My favorite read from this year is Myra MacDonald’s Defeat is an Orphan: How Pakistan Lost the Great South Asian War. Having grown up in India, the book is appealing because it is the story of how and why two contentious neighbors — India and Pakistan — have evolved in diametrically opposite ways since the 1947 Partition.

MacDonald recounts a series of overt and covert wars ranging from the long-standing dispute over Kashmir that still continues, the conflict over Bangladesh, the hijacking of the Indian Airlines plane, the Kargil war between the two nuclear powers, and the attacks on Mumbai (see another fantastic book: The Siege) and the Indian Parliament.

But more than that, this
is a story of choices made by the leaders of India and Pakistan that have had
long-term implications for both countries. Did Pakistan become too complacent
about its geopolitical strength after conducting its nuclear tests? Did that
tip the balance towards a focus on maintaining its military, rather than
economic strength? Has India done right by Jammu and Kashmir? How did Pakistan
achieve greater economic prosperity in the years immediately following the
Partition, and why does India appear to be doing better recently?

These questions need to
be asked repeatedly, because there is scope for peace and prosperity if the two
countries’ leaders heed the warnings of the past.

Brent Orrell — Resident Fellow, Domestic Policy

In our high-technology world, we continually encourage
our children to acquire degrees that enable them to “do something.” We
discourage them from wading into the liberal arts waters, because after all,
“what are you doing to do with that?”

David Epstein’s book, Range: Why Generalists Triumph in a Specialized World, makes the case that only focusing on narrow, technical credentials may be the fast-track to career obsolescence, personal frustration, and burnout. Epstein argues that what is most needed in a technology-dominated world is broad education and experience that prepares workers to remain flexible and creative as they navigate changing labor market demands.

Epstein analogizes career development to professional
sports by comparing Tiger Woods with Roger Federer. Woods started dragging a
golf club behind him as soon as he could walk, whereas Federer’s tennis-coach
mother encouraged him to develop diverse athletic talents. Federer didn’t
choose tennis until he was a teenager.

(Given data):
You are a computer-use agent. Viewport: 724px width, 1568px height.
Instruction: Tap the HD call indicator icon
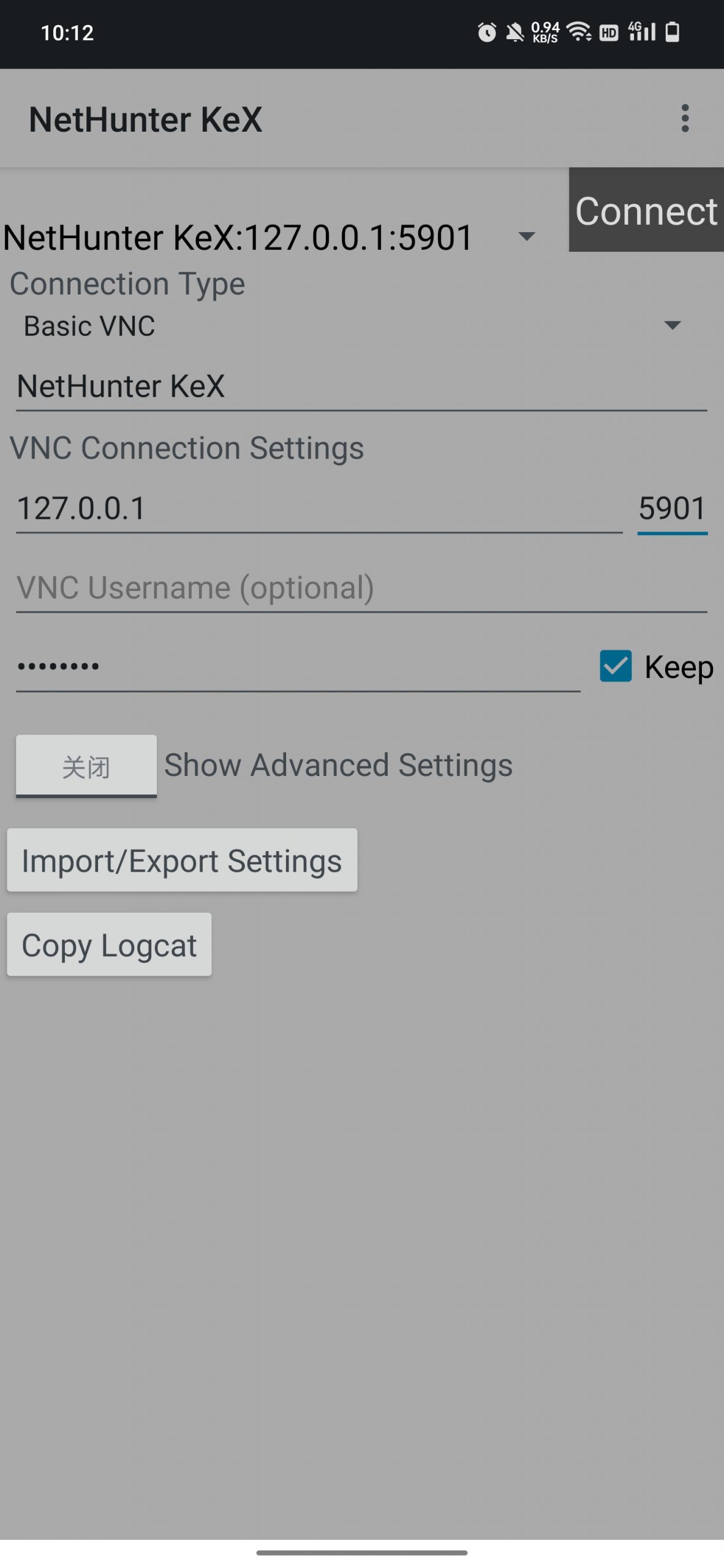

(Parts of the exercise):
(1) Print the passage of the book recommendations between "My favorite read" and "the Indian Parliament.", inclusive.
(2) List every book title named in the book recommendations.
(3) Pick up the book recommendations after their final sentence and keep writing.

(Responses in order):
(1)
My favorite read from this year is Myra MacDonald’s Defeat is an Orphan: How Pakistan Lost the Great South Asian War. Having grown up in India, the book is appealing because it is the story of how and why two contentious neighbors — India and Pakistan — have evolved in diametrically opposite ways since the 1947 Partition.

MacDonald recounts a series of overt and covert wars ranging from the long-standing dispute over Kashmir that still continues, the conflict over Bangladesh, the hijacking of the Indian Airlines plane, the Kargil war between the two nuclear powers, and the attacks on Mumbai (see another fantastic book: The Siege) and the Indian Parliament.

(2)
- Defeat is an Orphan: How Pakistan Lost the Great South Asian War
- The Siege
- Range: Why Generalists Triumph in a Specialized World

(3)
Epstein predicts the future belongs to the Federers
who have the interests and capacities to transition between domains of work in
a rapidly evolving economy. By all means, pursue understanding and competency
in the use of technology. If you are extremely gifted, make your mark in the
technological frontier. If you’re closer to the center of skill distribution,
try to balance your strengths and weaknesses through diverse education and
training that shapes and prepares the whole person.

Mark Perry — Scholar, Economic Policy

There is probably not a more dangerous and disturbing
trend today than the rise in the popularity of socialism, especially among
young people. Despite the miserable historical record of repeated failures that
result when a country embraces socialism, it’s being repackaged and promoted
today by modern socialists as “Democratic socialism.”

Given the rising popularity of democratic socialism and its intoxicating appeal, the 2019 book Socialism Sucks: Two Economists Drink Their Way Through the Unfree World couldn’t be more timely. Economists Robert Lawson and Benjamin Powell travel internationally from Venezuela to Cuba to North Korea to Russia to China, reporting on the failures of modern-day socialism around the world with wit, humor, and a strong dose of economic insight and analysis.

Lawson and Powell supplement a wealth of economic data
with their firsthand global experience of socialism in eight different
countries to verify that socialism consistently fails to deliver on any of the
idealistic promises it makes. Instead, what is supposed to be a socialist
utopia ends up in catastrophe, misery, starvation, poverty, and sickness. Socialism Sucks is a book that every
American who values economic freedom and economic prosperity should read,
especially those young Americans currently enamored with democratic socialism.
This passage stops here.